Copy the part of the records that opens with the line containing "Task: Go to the HypnoSense Jo Gowda page" and closes at the end of the records, both ends included.

THE RECORDS
▬▬▬▬▬▬▬▬▬▬
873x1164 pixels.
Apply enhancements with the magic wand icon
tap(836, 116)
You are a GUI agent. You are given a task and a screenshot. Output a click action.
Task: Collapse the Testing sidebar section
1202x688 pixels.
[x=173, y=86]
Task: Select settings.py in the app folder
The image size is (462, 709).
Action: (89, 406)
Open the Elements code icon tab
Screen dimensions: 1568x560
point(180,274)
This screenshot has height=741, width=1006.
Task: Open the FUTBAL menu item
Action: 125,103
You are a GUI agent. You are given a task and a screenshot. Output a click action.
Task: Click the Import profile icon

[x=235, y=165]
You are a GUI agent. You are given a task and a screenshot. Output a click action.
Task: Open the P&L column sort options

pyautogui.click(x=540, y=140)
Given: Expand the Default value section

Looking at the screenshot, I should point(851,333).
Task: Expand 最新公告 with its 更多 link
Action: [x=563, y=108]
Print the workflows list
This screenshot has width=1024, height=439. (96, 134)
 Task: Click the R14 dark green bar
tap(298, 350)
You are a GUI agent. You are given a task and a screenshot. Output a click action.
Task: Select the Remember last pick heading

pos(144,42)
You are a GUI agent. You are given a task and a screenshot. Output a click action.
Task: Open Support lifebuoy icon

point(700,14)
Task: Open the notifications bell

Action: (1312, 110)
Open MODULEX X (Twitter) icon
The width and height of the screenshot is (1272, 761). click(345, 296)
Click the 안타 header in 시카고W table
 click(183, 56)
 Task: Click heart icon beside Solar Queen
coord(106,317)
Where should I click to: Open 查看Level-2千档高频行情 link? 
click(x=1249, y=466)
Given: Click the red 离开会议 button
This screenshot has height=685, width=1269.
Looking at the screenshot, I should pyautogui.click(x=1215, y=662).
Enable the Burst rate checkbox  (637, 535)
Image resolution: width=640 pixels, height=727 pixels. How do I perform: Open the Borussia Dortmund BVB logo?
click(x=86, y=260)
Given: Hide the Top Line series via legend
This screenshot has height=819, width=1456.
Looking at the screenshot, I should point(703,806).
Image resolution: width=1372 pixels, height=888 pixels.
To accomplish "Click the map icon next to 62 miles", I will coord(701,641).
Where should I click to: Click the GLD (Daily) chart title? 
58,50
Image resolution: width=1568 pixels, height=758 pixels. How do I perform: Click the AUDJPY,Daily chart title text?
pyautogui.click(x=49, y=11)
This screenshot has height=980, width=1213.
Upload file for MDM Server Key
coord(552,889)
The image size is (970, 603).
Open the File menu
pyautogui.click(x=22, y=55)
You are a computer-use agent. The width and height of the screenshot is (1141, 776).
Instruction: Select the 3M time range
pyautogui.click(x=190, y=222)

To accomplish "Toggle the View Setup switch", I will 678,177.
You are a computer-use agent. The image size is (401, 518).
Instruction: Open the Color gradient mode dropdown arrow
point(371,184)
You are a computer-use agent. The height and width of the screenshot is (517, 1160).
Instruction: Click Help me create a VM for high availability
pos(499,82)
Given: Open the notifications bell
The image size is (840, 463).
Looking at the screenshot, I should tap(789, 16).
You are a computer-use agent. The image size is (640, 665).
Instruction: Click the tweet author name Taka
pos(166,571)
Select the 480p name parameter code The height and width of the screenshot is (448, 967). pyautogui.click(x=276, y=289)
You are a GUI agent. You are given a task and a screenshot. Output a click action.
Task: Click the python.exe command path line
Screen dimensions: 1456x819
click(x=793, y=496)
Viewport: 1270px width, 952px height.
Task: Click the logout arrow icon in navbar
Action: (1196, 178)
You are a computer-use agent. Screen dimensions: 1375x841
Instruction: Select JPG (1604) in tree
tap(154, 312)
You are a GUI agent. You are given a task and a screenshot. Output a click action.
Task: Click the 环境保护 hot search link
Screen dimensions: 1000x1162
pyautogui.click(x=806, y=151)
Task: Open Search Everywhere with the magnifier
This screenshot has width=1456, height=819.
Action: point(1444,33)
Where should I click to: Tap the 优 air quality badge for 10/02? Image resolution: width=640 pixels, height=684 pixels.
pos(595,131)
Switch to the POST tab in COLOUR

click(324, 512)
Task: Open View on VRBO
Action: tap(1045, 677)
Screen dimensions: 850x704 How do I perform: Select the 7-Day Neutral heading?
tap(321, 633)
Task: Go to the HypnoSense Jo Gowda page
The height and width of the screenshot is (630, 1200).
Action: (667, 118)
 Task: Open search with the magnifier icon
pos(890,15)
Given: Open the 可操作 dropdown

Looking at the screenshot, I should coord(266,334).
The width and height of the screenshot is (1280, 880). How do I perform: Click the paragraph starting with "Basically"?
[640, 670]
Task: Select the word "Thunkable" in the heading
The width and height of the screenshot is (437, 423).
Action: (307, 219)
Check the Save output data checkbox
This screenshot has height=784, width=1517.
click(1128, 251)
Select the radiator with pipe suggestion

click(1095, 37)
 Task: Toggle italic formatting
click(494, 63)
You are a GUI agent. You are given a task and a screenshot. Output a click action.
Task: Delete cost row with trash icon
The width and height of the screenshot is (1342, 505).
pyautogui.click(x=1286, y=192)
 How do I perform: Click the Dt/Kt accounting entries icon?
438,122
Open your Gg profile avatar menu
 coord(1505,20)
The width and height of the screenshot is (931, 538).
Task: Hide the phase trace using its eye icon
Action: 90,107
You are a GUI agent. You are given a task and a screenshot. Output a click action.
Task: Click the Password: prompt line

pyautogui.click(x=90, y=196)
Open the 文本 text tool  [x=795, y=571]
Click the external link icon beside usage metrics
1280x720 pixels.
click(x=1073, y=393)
▬▬▬▬▬▬▬▬▬▬
CORRECT ANSWER
Task: Go to the HypnoSense Jo Gowda page
The height and width of the screenshot is (630, 1200).
Action: (667, 118)
 Task: Open search with the magnifier icon
pos(890,15)
Given: Open the 可操作 dropdown

Looking at the screenshot, I should coord(266,334).
The width and height of the screenshot is (1280, 880). How do I perform: Click the paragraph starting with "Basically"?
[640, 670]
Task: Select the word "Thunkable" in the heading
The width and height of the screenshot is (437, 423).
Action: (307, 219)
Check the Save output data checkbox
This screenshot has height=784, width=1517.
click(1128, 251)
Select the radiator with pipe suggestion

click(1095, 37)
 Task: Toggle italic formatting
click(494, 63)
You are a GUI agent. You are given a task and a screenshot. Output a click action.
Task: Delete cost row with trash icon
The width and height of the screenshot is (1342, 505).
pyautogui.click(x=1286, y=192)
 How do I perform: Click the Dt/Kt accounting entries icon?
438,122
Open your Gg profile avatar menu
 coord(1505,20)
The width and height of the screenshot is (931, 538).
Task: Hide the phase trace using its eye icon
Action: 90,107
You are a GUI agent. You are given a task and a screenshot. Output a click action.
Task: Click the Password: prompt line

pyautogui.click(x=90, y=196)
Open the 文本 text tool  [x=795, y=571]
Click the external link icon beside usage metrics
1280x720 pixels.
click(x=1073, y=393)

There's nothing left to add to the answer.